» Request: Reproduce every line of the data below without any changes.

Records of locating words and page elements
------------------------------------------------------------
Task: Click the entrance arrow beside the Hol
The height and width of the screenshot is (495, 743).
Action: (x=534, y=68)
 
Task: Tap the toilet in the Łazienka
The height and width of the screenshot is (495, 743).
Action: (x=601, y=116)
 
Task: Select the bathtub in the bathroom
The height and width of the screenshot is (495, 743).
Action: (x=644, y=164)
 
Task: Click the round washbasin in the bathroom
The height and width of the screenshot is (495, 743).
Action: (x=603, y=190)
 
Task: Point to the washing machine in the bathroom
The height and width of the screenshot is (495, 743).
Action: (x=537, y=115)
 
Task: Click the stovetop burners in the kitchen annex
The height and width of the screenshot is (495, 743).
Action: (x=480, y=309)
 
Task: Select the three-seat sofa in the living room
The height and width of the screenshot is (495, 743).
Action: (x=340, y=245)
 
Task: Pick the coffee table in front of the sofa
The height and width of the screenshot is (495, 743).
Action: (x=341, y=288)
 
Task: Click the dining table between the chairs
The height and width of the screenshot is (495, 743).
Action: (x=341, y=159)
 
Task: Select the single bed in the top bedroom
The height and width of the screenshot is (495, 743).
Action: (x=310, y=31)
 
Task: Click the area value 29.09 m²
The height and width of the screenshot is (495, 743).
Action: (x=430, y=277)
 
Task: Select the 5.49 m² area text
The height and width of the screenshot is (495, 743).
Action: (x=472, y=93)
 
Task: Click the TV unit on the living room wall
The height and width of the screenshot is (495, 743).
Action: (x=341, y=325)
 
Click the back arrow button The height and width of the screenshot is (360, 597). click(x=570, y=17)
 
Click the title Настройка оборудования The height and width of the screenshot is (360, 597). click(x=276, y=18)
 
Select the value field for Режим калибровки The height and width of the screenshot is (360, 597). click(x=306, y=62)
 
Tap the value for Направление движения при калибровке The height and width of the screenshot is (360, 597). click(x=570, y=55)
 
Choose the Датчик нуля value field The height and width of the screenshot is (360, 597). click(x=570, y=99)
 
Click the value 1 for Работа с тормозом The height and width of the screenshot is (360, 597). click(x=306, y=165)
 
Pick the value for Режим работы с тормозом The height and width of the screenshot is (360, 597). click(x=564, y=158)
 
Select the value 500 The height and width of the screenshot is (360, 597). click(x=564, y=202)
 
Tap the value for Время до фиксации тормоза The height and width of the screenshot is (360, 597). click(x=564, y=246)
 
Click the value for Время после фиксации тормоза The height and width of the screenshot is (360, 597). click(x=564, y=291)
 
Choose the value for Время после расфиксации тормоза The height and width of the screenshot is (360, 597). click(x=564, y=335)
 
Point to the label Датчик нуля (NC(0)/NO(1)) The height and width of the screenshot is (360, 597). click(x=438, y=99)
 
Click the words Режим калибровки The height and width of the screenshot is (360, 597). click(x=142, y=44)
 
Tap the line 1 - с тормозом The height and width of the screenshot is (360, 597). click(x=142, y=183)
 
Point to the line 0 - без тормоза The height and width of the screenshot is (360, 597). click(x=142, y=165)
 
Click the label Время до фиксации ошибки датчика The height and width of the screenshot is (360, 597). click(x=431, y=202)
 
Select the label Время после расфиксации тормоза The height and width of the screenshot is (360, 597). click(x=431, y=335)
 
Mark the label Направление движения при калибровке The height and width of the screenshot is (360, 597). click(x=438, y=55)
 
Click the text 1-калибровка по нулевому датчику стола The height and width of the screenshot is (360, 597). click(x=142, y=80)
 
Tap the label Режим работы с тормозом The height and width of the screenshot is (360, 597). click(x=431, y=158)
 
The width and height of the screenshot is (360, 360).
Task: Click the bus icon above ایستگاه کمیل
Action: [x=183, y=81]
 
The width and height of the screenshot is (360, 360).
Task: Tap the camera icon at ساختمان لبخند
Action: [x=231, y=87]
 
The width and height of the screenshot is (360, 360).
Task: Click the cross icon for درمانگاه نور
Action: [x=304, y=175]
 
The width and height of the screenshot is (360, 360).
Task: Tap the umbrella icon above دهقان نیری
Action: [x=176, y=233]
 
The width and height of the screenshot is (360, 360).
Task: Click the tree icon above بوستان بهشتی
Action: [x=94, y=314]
------------------------------------------------------------
» Written solution:
Task: Click the entrance arrow beside the Hol
The height and width of the screenshot is (495, 743).
Action: (x=534, y=68)
 
Task: Tap the toilet in the Łazienka
The height and width of the screenshot is (495, 743).
Action: (x=601, y=116)
 
Task: Select the bathtub in the bathroom
The height and width of the screenshot is (495, 743).
Action: (x=644, y=164)
 
Task: Click the round washbasin in the bathroom
The height and width of the screenshot is (495, 743).
Action: (x=603, y=190)
 
Task: Point to the washing machine in the bathroom
The height and width of the screenshot is (495, 743).
Action: (x=537, y=115)
 
Task: Click the stovetop burners in the kitchen annex
The height and width of the screenshot is (495, 743).
Action: (x=480, y=309)
 
Task: Select the three-seat sofa in the living room
The height and width of the screenshot is (495, 743).
Action: (x=340, y=245)
 
Task: Pick the coffee table in front of the sofa
The height and width of the screenshot is (495, 743).
Action: (x=341, y=288)
 
Task: Click the dining table between the chairs
The height and width of the screenshot is (495, 743).
Action: (x=341, y=159)
 
Task: Select the single bed in the top bedroom
The height and width of the screenshot is (495, 743).
Action: (x=310, y=31)
 
Task: Click the area value 29.09 m²
The height and width of the screenshot is (495, 743).
Action: (x=430, y=277)
 
Task: Select the 5.49 m² area text
The height and width of the screenshot is (495, 743).
Action: (x=472, y=93)
 
Task: Click the TV unit on the living room wall
The height and width of the screenshot is (495, 743).
Action: (x=341, y=325)
 
Click the back arrow button The height and width of the screenshot is (360, 597). click(x=570, y=17)
 
Click the title Настройка оборудования The height and width of the screenshot is (360, 597). click(x=276, y=18)
 
Select the value field for Режим калибровки The height and width of the screenshot is (360, 597). click(x=306, y=62)
 
Tap the value for Направление движения при калибровке The height and width of the screenshot is (360, 597). click(x=570, y=55)
 
Choose the Датчик нуля value field The height and width of the screenshot is (360, 597). click(x=570, y=99)
 
Click the value 1 for Работа с тормозом The height and width of the screenshot is (360, 597). click(x=306, y=165)
 
Pick the value for Режим работы с тормозом The height and width of the screenshot is (360, 597). click(x=564, y=158)
 
Select the value 500 The height and width of the screenshot is (360, 597). click(x=564, y=202)
 
Tap the value for Время до фиксации тормоза The height and width of the screenshot is (360, 597). click(x=564, y=246)
 
Click the value for Время после фиксации тормоза The height and width of the screenshot is (360, 597). click(x=564, y=291)
 
Choose the value for Время после расфиксации тормоза The height and width of the screenshot is (360, 597). click(x=564, y=335)
 
Point to the label Датчик нуля (NC(0)/NO(1)) The height and width of the screenshot is (360, 597). click(x=438, y=99)
 
Click the words Режим калибровки The height and width of the screenshot is (360, 597). click(x=142, y=44)
 
Tap the line 1 - с тормозом The height and width of the screenshot is (360, 597). click(x=142, y=183)
 
Point to the line 0 - без тормоза The height and width of the screenshot is (360, 597). click(x=142, y=165)
 
Click the label Время до фиксации ошибки датчика The height and width of the screenshot is (360, 597). click(x=431, y=202)
 
Select the label Время после расфиксации тормоза The height and width of the screenshot is (360, 597). click(x=431, y=335)
 
Mark the label Направление движения при калибровке The height and width of the screenshot is (360, 597). click(x=438, y=55)
 
Click the text 1-калибровка по нулевому датчику стола The height and width of the screenshot is (360, 597). click(x=142, y=80)
 
Tap the label Режим работы с тормозом The height and width of the screenshot is (360, 597). click(x=431, y=158)
 
The width and height of the screenshot is (360, 360).
Task: Click the bus icon above ایستگاه کمیل
Action: [x=183, y=81]
 
The width and height of the screenshot is (360, 360).
Task: Tap the camera icon at ساختمان لبخند
Action: [x=231, y=87]
 
The width and height of the screenshot is (360, 360).
Task: Click the cross icon for درمانگاه نور
Action: [x=304, y=175]
 
The width and height of the screenshot is (360, 360).
Task: Tap the umbrella icon above دهقان نیری
Action: [x=176, y=233]
 
The width and height of the screenshot is (360, 360).
Task: Click the tree icon above بوستان بهشتی
Action: [x=94, y=314]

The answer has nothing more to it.